→ **WORK TASK A**:
Do these statements agree with the guide on supporting a survivor of sexual violence? (i) The guide advises telling the survivor which step to take next. (ii) The guide offers "What can I do to support you right now?" as a question to ask. (iii) The guide recommends avoiding 'why' questions. For each, answer yes or no and quote the deciding words of the guide.
→ **WORK TASK B**:
Write out the part of the guide on supporting a survivor of sexual violence between "2) Believe them." and "the survivor control.", inclusive.
→ **WORK TASK C**:
Continue the guide on supporting a survivor of sexual violence past its last line.

How to support a survivor of sexual violence
1) Remain Calm
You will understandably have your own emotions around what the survivor is sharing. You may feel shocked, angry, or overwhelmed. Expressing these emotions might cause further confusion or discomfort for the survivor. Additionally, this moment is about you offering support to the survivor, not the survivor working to support you and your emotions around their trauma.
You might say: "Thank you for trusting me with this" or "I am so glad you shared this with me"
2) Believe them.
Make it very clear that you believe and honor what they are sharing, and that none of what happened to them was their fault. Avoid asking 'why' questions, and allow them to lead the conversation.
3) Give the survivor control.
Survivors of sexual violence had control taken away from them during the assault. Empower the survivor to make their own decisions about what steps to take next (i.e. reporting to the police, reporting to Title IX, seeking counseling, seeking medical care, sharing information with family members, etc). You might provide them with information around these options, but it's important that you avoid telling the survivor what to do next. Simply affirm them in their decision making, whatever that might be in this moment, even if you disagree with it. A good question might be "What can I do to support you right now?"
4) Ask Permission
Most people want to comfort those in high distress, and we do this through our words, as well as our actions. You may want to hug, or embrace the survivor who is sharing a painful narrative with you, but it's important to remember that this person may not want to be touched. Simply asking "can I give you a hug" will go a long way in re-establishing their sense of safety and control in the world. If your friend declined, respect their decision, and continue to communicate your care for them verbally
5) Be available.

→ **EXTRACTED ENTRIES**:
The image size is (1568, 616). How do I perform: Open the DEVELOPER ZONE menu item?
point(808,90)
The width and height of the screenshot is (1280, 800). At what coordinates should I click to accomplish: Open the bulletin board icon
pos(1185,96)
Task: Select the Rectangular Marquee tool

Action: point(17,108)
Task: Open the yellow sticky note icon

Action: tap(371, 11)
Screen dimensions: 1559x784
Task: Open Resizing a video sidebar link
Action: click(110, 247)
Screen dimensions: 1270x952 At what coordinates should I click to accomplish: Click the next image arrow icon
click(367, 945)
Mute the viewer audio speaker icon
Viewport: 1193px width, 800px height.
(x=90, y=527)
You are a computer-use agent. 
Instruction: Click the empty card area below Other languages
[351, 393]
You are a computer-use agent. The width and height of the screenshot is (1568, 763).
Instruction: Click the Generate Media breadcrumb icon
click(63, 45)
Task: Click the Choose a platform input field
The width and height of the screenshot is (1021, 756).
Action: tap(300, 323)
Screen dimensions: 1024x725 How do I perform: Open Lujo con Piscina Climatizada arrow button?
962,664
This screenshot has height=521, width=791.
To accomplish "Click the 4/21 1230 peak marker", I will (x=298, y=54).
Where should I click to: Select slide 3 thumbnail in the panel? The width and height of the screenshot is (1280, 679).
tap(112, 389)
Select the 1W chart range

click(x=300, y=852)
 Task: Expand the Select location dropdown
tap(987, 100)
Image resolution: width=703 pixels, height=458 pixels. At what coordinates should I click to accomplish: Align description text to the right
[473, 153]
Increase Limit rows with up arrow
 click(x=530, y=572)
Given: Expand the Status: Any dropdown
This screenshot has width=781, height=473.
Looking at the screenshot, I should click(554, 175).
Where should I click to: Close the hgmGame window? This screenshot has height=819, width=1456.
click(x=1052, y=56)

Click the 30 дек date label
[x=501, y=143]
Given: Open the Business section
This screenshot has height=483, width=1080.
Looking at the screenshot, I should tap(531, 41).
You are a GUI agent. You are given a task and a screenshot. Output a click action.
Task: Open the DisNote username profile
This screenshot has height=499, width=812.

→ **WRITTEN ANSWER A**:
(i) No: "it's important that you avoid telling the survivor what to do next."
(ii) Yes: "A good question might be "What can I do to support you right now?""
(iii) Yes: "Avoid asking 'why' questions"

→ **WRITTEN ANSWER B**:
2) Believe them.
Make it very clear that you believe and honor what they are sharing, and that none of what happened to them was their fault. Avoid asking 'why' questions, and allow them to lead the conversation.
3) Give the survivor control.

→ **WRITTEN ANSWER C**:
A range of emotions and ways of expressing emotion may surface. This could mean crying, screaming, or being silent. Simply allow for whatever comes up for the survivor, and recognize it's not your role to make these feelings go away. It's simply your job to help the survivor make room for their expressed emotion. This is a moment for you to 'just be' and accept them as they are. You might say "It's okay to feel ______"
6) Maintain confidentiality
This goes back to control. Allow the survivor to share this info with others if/when/how they should choose. This is their story to tell (should they choose to share) and it's important for their healing that individuals they confide in don't share this information with others.
7) Be patient.
The healing process from trauma or symptoms of distress caused by sexual assault is different for everyone. With that said, don't be surprised if the survivor declines invitations, or tends towards isolation. If that happens, don't give up on them, and continue to reach out and invite them to do things. Even if they decline, they'll likely appreciate the invite. This lets them know they are still valued, appreciated, and loved by those around them. Eventually, they will likely accept, or accept invites sporadically. Just don't give up and keep the invites coming!
8) Take care of yourself.
Supporting a survivor can be overwhelming, particularly if you yourself have a trauma history. Contact CAPS or the Campus Pastor's Office in order to receive support for a range of feelings that might come up for you as you work to support the survivor.